**Aim of the exercise**
Print exactly the line with "Screen dimensions: 1204x1004" and every line after it, through the final line of the material below.
= = = = =
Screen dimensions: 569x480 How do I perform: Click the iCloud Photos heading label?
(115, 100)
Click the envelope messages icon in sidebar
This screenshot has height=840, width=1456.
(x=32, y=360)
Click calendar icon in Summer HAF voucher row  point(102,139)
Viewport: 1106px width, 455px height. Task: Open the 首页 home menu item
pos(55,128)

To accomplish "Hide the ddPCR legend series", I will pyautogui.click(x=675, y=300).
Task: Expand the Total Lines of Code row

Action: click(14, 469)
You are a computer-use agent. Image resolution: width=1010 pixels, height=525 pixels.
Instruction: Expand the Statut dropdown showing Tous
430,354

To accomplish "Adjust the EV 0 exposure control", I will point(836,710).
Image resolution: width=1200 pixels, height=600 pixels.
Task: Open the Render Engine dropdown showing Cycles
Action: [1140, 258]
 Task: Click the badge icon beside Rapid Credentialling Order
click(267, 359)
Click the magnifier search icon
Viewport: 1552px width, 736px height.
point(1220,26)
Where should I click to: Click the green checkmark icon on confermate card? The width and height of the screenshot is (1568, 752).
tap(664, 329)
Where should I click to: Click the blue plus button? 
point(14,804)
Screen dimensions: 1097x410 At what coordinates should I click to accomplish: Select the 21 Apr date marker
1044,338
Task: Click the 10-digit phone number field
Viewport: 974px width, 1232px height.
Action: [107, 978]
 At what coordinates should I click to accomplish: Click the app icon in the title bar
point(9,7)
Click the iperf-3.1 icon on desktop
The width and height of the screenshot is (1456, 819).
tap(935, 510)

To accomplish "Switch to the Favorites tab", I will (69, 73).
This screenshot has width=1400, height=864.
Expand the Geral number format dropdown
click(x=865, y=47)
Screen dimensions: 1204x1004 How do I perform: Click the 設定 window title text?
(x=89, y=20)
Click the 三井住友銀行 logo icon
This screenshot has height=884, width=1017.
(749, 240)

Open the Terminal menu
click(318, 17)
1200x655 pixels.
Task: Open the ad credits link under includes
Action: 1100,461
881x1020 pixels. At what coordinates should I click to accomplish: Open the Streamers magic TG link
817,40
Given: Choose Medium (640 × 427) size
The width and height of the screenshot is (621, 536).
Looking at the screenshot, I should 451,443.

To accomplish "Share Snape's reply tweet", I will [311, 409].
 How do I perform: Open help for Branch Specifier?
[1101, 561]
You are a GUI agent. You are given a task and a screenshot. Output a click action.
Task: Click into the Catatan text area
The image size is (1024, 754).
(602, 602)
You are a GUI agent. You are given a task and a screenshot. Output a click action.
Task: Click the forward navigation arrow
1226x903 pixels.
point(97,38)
= = = = =
**Task solution**
Screen dimensions: 1204x1004 How do I perform: Click the 設定 window title text?
(x=89, y=20)
Click the 三井住友銀行 logo icon
This screenshot has height=884, width=1017.
(749, 240)

Open the Terminal menu
click(318, 17)
1200x655 pixels.
Task: Open the ad credits link under includes
Action: 1100,461
881x1020 pixels. At what coordinates should I click to accomplish: Open the Streamers magic TG link
817,40
Given: Choose Medium (640 × 427) size
The width and height of the screenshot is (621, 536).
Looking at the screenshot, I should 451,443.

To accomplish "Share Snape's reply tweet", I will [311, 409].
 How do I perform: Open help for Branch Specifier?
[1101, 561]
You are a GUI agent. You are given a task and a screenshot. Output a click action.
Task: Click into the Catatan text area
The image size is (1024, 754).
(602, 602)
You are a GUI agent. You are given a task and a screenshot. Output a click action.
Task: Click the forward navigation arrow
1226x903 pixels.
point(97,38)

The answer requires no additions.